Rivian’s robotics spinoff Mind Robotics said on Wednesday that it has raised $400 million in a new financing round led by Kleiner Perkins, valuing the startup at $3.4 billion.
The new raise brings the total investment in the company to more than $1 billion in roughly six months.
Mind Robotics is Rivian’s second standalone spinoff, following the micromobility company ALSO unveiled earlier in 2025.
The latest financing values the Irvine-based company at approximately 70% above its $2 billion valuation set in March, according to a person familiar with the deal structure cited by The Wall Street Journal.
Mind Robotics has now raised three rounds since launching in late 2025: a $115 million seed round, a $500 million Series A in March 2026, and Wednesday’s $400 million round.
Cumulative funding stands at $1.015 billion across the three rounds — making Mind Robotics one of the fastest-growing industrial robotics startups by capital raised.
The new round included participation from new investors Meritech Capital, Redpoint Ventures, SV Angel, Incharge Capital, A-Star Capital, and Garuda Ventures, alongside existing investors Accel, Andreessen Horowitz, Eclipse, Prysm Capital, Bain Capital Ventures, and Greenoaks.
The Strategic Thesis
Mind Robotics is building what its founder calls an industrial robotics platform combining foundation models, hardware, and deployment infrastructure designed to automate manufacturing tasks that current industrial robots cannot reliably handle.
“We are excited about the technology and product roadmap we are developing at Mind, with a focus on scaled deployments,” said RJ Scaringe, Founder of Mind Robotics and the Rivian Chief Executive Officer.
“We are proud to have Kleiner Perkins and our full investor coalition behind us,” Scaringe added.
The company operates on a two-component strategy.
“We’re building both a foundation model, so a brain for how to operate inside of a plant, but also the mechatronic embodiments,” Scaringe said in a recent interview.
“So the robotics to then actuate what the brain is capable of understanding.”
The framing positions Mind Robotics in a different lane from traditional industrial robotics companies, which Scaringe described as building “very classical” robots that run on “fixed motion plans” without the adaptability needed for modern manufacturing.
“Not capable of human-like skill in terms of dealing with variability, having any level of reasoning, or having any level of adaptation based upon circumstances,” he said of legacy industrial robotics.
Kleiner Perkins’s Investment Logic
Ilya Fushman, the Kleiner Perkins partner leading the round, framed the investment thesis in terms of the convergence of AI models and physical hardware.

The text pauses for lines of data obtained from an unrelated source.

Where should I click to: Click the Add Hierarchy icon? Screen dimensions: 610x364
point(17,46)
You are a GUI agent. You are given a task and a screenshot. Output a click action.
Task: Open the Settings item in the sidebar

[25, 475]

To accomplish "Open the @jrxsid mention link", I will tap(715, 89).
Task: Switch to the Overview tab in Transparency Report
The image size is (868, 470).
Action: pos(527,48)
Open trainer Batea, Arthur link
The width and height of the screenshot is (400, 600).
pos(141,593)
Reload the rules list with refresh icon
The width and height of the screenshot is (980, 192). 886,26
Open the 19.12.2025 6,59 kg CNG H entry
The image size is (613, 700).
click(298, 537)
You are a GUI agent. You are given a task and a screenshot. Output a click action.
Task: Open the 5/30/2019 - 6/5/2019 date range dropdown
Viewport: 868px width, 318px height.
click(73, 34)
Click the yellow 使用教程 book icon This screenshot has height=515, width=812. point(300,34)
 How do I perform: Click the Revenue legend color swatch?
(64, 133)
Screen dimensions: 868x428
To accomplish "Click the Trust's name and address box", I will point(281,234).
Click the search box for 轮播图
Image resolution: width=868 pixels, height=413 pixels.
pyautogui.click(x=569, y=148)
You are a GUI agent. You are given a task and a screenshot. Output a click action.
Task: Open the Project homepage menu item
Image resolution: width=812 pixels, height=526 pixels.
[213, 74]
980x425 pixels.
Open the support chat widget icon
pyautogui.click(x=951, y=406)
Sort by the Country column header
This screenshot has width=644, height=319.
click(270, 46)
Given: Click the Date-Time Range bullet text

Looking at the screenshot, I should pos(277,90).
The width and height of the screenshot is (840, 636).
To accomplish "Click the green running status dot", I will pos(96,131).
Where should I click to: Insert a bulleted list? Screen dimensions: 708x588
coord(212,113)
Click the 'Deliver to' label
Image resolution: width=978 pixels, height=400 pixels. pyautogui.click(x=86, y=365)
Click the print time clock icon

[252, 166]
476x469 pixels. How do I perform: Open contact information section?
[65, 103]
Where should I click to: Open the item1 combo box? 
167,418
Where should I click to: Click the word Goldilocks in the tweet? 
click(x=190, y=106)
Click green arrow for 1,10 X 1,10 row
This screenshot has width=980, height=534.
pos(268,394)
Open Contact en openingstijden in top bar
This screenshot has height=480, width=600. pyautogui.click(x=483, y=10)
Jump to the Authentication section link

“Robotics is the ultimate frontier,” Fushman said before praising Rivian‘s spinoff.
“It is poised to become one of the biggest markets, and advances in models and hardware are coming together to make this possible,” Fushman added. “Mind Robotics has unique access to all the ingredients required to make general-purpose robotics work in real-world manufacturing, and we’re thrilled to lead this round.”
The Western Labor Argument
Scaringe has repeatedly framed Mind Robotics‘ mission through the lens of the US manufacturing labor shortage.
“I think this is really how we both lower the cost of goods by making manufacturing a lot cheaper,” he said.
“Also allow manufacturing to really become a strength in the Western world, where we don’t have labor availability and cost of labor is also very hard to compete globally here.”
The framing connects to a broader argument Scaringe has made about Western industrial competitiveness.
“We often talk about bringing manufacturing back to the United States. One of the challenges we have, we don’t have people to work in manufacturing in the United States,” Scaringe said in an interview earlier this year with Fast Company.
“And if we plan to scale, which of course we do, we’ll need to solve this.”
The argument positions Mind Robotics as a structural response to the Chinese-versus-Western competitive dynamic that has dominated automotive sector commentary in recent years.
The Form Factor Debate
Scaringe has notably pushed back on the humanoid-only thesis that has dominated industrial robotics discourse driven by Tesla’s Optimus program and Chinese humanoid robotics ventures.
“With more imagination, we’re going to see a lot of different robotic form factors,” Scaringe said in a March interview.
The Mind Robotics CEO acknowledged that one option is “something that mimics the biomechanics of a human directly, so pure humanoid.”
But when pressed on whether humanoid robots are the dominant pathway, given investment from Tesla and Chinese competitors, Scaringe pushed back.
“The investment is right,” he said, “but I’m just calling out that I think there might be more variety. There’s going to be a lot more variety.”